A desire to save money combined with fewer young people owning their own cars and properties seems like the ideal ground to seed these ideas. With the possible exception of America, where ownership is an indelible part of the American dream, most countries aren’t too different to China in this regard.
The greater level of regulation on startups and sharing businesses is an issue, but it’s one that should only delay businesses, rather than killing them. Meanwhile countries like America, the UK, France and India have burgeoning startup scenes, with the technical know-how and consumer markets to make sharing driven businesses a success. And with Tencent and Alibaba pressing their claims outside of China, the race is on to innovate and establish businesses before China can export them.
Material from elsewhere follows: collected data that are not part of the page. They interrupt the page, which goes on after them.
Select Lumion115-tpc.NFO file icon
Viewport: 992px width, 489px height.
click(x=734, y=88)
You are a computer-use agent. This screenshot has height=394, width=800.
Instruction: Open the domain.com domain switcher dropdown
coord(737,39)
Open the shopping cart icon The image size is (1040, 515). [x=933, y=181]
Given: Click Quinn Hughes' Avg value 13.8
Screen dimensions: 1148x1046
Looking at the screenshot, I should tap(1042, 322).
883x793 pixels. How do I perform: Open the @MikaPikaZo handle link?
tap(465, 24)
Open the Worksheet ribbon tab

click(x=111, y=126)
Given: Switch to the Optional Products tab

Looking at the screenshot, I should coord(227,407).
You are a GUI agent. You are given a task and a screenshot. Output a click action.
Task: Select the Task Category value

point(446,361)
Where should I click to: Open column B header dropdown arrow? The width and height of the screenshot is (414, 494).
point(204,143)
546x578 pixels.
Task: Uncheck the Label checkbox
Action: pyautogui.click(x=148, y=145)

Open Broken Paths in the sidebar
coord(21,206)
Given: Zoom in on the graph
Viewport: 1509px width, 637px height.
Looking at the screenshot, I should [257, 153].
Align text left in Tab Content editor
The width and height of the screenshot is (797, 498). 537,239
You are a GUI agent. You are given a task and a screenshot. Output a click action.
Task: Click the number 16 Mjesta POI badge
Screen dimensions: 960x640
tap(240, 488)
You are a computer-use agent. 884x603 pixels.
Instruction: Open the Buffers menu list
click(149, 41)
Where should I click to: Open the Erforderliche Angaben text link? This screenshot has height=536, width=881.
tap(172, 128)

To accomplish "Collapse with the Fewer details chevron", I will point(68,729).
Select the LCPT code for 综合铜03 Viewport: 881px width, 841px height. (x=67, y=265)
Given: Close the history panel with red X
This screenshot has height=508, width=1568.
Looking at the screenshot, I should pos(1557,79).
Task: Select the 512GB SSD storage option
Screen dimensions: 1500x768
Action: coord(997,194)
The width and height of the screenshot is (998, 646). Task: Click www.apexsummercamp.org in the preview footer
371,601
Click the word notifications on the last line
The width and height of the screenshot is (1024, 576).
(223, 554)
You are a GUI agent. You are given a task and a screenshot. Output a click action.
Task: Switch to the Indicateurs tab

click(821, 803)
The sharing economy has hit stumbling blocks with regulation, and the bumpy rollout of bike sharing to cities like Manchester, England, where a ‘tamper proof’ bike is seen as a flagrant challenge. But when the pieces all fall into place – mobile payments, familiarity with the sharing ethos, adaptation to local cultures – sharing businesses seem set to dominate on a global scale. The fuse is burning slowly, but it has been lit. Businesses only need to look to China to see the fireworks.